Depuis août 2015, à Saint-Gonlay (Ille-et-Vilaine), les week-ends ont une saveur nouvelle : celle des soirées et des petits plats concoctés par Johanna Boisgerault dans sa Barakafé. Niché entre la forêt de Brocéliande et le lac de Trémelin, ce bar et café-concert à l’histoire singulière fait de nouveau battre le cœur du village rural de quelques 350 habitants.
Si, en arabe, la baraka désigne une chance extraordinaire, elle peut aussi être une bénédiction. « Bénir quelque chose, c’est y mettre tout son cœur, sourit Johanna Boisgerault, je ne crois pas au hasard ni à la chance, mais plutôt à l’impulsion qu’on donne à la vie. » Pourtant, de la chance, on en ressent quand on se retrouve, au cœur du Pays de Brocéliande, à pousser la porte de la Barakafé, seul commerce de l’un des plus petits villages de Montfort Communauté. Fièrement dressée face à l’unique route qui traverse le bourg, La Barakafé ressemble à n’importe quel bar de village. Ce n’est qu’une fois à l’intérieur que la singularité du lieu se dévoile aux yeux du voyageur curieux. Au milieu des piles de livres, des tables, chaises et strapontins chinés, des affiches colorées et du carrelage d’époque, Johanna s’amuse de la surprise qu’inspire sa « baraque à fée » : « En réalité, cet endroit n’est qu’un prétexte pour offrir de la magie, de l’émerveillement et de la surprise aux gens », confie-t-elle, une étincelle de malice dans le regard. Au fond de la grande et unique salle, un portrait de Louis Boisgerault couvre une large partie du mur. Ancien gérant de ce qui fut une boucherie-bar-tabac, le grand-père de Johanna veille sur le joyeux bazar.

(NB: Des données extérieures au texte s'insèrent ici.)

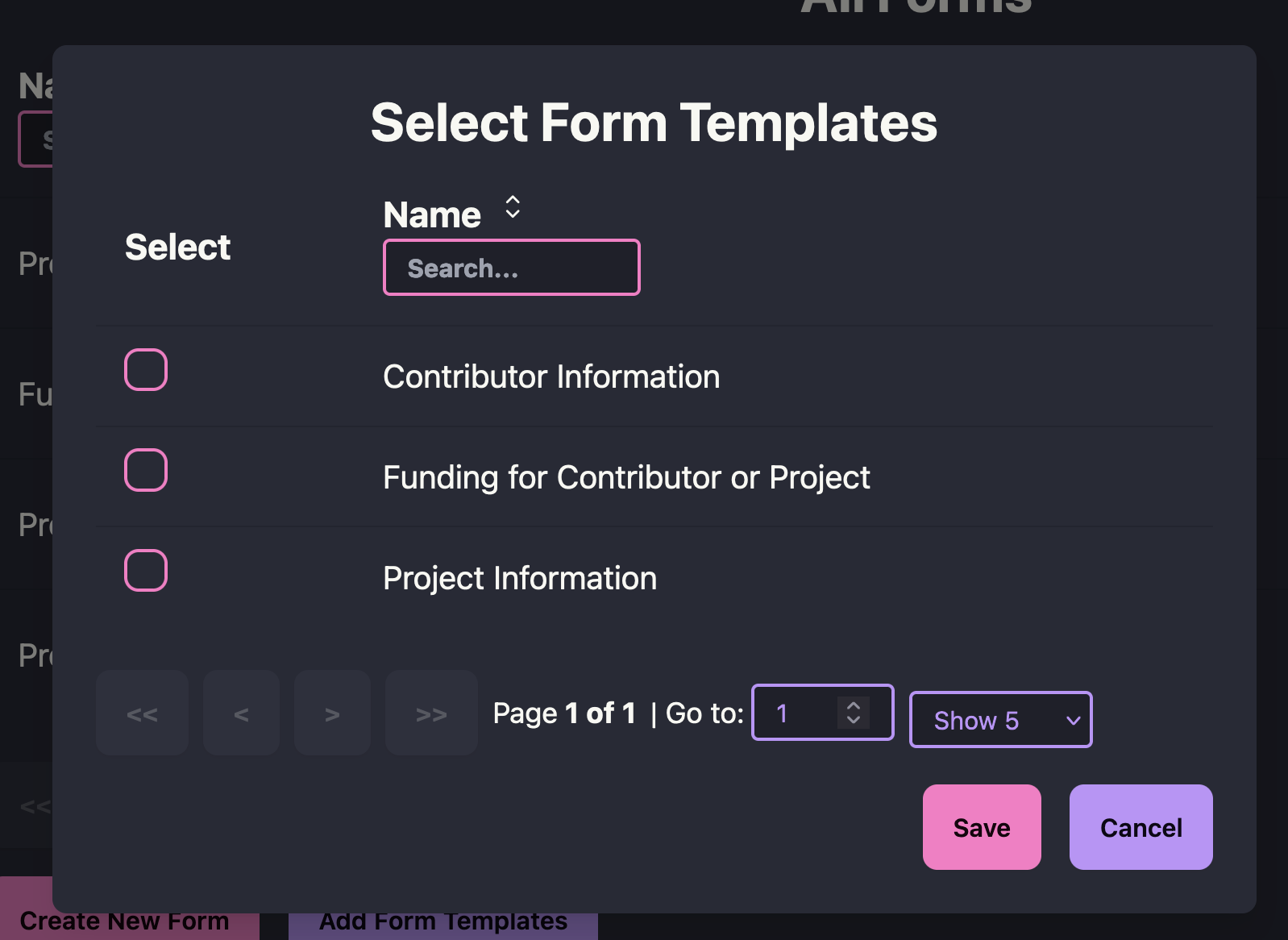Tick the Funding for Contributor or Project checkbox
Screen dimensions: 1288x940
(x=146, y=470)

En soixante-six ans, le commerce est passé entre cinq paires de mains, avant de revenir à Johanna. Lorsqu’elle reprend les clés du lieu en août 2015, après la liquidation judiciaire de L’Épicerie de Brocéliande – un projet porté la communauté de communes Montfort Communauté, dont fait partie Saint-Gonlay – Johanna n’a qu’un but en tête : provoquer des rencontres humaines et culturelles. Dans sa Barakafé, pas de petites tables, ou de service en salle ; du jeudi au dimanche, habitués, voyageurs, enfants comme aînés se rencontrent autour de grandes tablées en bois, au rythme des discussions et des concerts : « La convivialité du lieu en fait toute sa spécificité, sourit Pascal, qui vit à Saint-Gonlay depuis dix-sept ans, La Barakafé, c’est un peu chez nous maintenant. »
Un point de ralliement
Sans subventions ni employés, Johanna jongle depuis cinq ans entre l’organisation de la vie du café, la préparation de repas pour les élèves visitant le musée-école du village, la programmation culturelle et l’accueil d’associations comme Les Faisous de chemin, qui agit pour la préservation de l’environnement, ou le groupe Égalité, qui œuvre pour l’égalité femmes-hommes sur le territoire de Montfort Communauté : « Je suis vraiment ouverte à la co-construction », avance Johanna en désignant Marcel, un jeune maraîcher Gonlaisien installé devant La Barakafé pour vendre ses produits. Au-delà d’un « café sympa », La Barakafé est un véritable point de ralliement, ouvert à tout type d’initiatives citoyennes : « Même si je suis à la marge, c’est bien de montrer que des initiatives dont les fondements ne sont pas purement économiques existent », affirme Johanna. Une démarche partagée par le nouveau maire du village et père de Johanna, Loïc Boisgerault : « Notre challenge, c’est de créer du lien entre les habitants et de montrer qu’on a aussi des projets à proposer », s’enthousiasme-t-il, confiant.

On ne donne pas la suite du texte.